Your assignment
Copy the stretch from "Rajiv Gandhi Mahila" through "appropriate care seeking." in the passage on RGMVP below, renaming "program" to "initiative".

Quoted passage

"""

Rajiv Gandhi Mahila Vikas Pariyojana (RGMVP) is a community-based flagship program that aims to reduce poverty and empower women living among marginalized sections of the rural population, and has been operating in Uttar Pradesh since 2002. RGMVP organizes women into Self Help Groups (SHGs) to enhance their economic and social inclusion and empower them to demand their entitlements provided by government. Between January 2011 and March 2013, a health behavior change communication model (HBCM) was introduced through the SHG platforms. The overall objective was to improve maternal and child survival and nutritional outcomes for children below five years. TRAction is supporting a case study to investigate whether HBCM within the SHG platform has resulted in improved recognition and appropriate care seeking.

"""

Dataset records

"""

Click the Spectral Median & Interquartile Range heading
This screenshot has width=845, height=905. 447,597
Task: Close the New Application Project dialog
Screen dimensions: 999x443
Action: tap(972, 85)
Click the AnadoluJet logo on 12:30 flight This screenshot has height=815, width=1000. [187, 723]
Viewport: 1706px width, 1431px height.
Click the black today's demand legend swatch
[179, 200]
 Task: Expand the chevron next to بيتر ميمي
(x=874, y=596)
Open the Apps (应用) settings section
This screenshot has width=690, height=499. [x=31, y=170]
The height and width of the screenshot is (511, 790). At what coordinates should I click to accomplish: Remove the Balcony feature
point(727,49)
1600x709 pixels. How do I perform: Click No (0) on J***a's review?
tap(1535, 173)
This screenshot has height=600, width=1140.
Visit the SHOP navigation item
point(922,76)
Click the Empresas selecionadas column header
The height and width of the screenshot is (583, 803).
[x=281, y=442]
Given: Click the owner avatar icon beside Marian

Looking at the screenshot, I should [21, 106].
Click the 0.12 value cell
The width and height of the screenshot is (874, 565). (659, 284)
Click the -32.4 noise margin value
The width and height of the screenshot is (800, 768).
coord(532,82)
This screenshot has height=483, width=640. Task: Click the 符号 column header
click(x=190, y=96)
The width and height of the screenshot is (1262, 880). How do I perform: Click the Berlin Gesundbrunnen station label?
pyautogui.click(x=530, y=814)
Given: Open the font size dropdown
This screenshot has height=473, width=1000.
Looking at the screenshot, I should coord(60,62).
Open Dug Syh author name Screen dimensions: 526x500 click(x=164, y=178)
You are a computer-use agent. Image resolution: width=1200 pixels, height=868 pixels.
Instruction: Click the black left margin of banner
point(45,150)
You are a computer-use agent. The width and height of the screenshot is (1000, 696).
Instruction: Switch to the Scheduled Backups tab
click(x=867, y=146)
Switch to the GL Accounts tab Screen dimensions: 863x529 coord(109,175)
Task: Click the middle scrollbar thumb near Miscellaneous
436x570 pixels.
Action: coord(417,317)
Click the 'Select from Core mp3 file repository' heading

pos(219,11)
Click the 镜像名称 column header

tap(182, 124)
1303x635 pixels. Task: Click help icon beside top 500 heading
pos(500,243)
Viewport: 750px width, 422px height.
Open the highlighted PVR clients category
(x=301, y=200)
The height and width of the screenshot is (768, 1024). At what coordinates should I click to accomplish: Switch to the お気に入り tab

"""

Response
Rajiv Gandhi Mahila Vikas Pariyojana (RGMVP) is a community-based flagship initiative that aims to reduce poverty and empower women living among marginalized sections of the rural population, and has been operating in Uttar Pradesh since 2002. RGMVP organizes women into Self Help Groups (SHGs) to enhance their economic and social inclusion and empower them to demand their entitlements provided by government. Between January 2011 and March 2013, a health behavior change communication model (HBCM) was introduced through the SHG platforms. The overall objective was to improve maternal and child survival and nutritional outcomes for children below five years. TRAction is supporting a case study to investigate whether HBCM within the SHG platform has resulted in improved recognition and appropriate care seeking.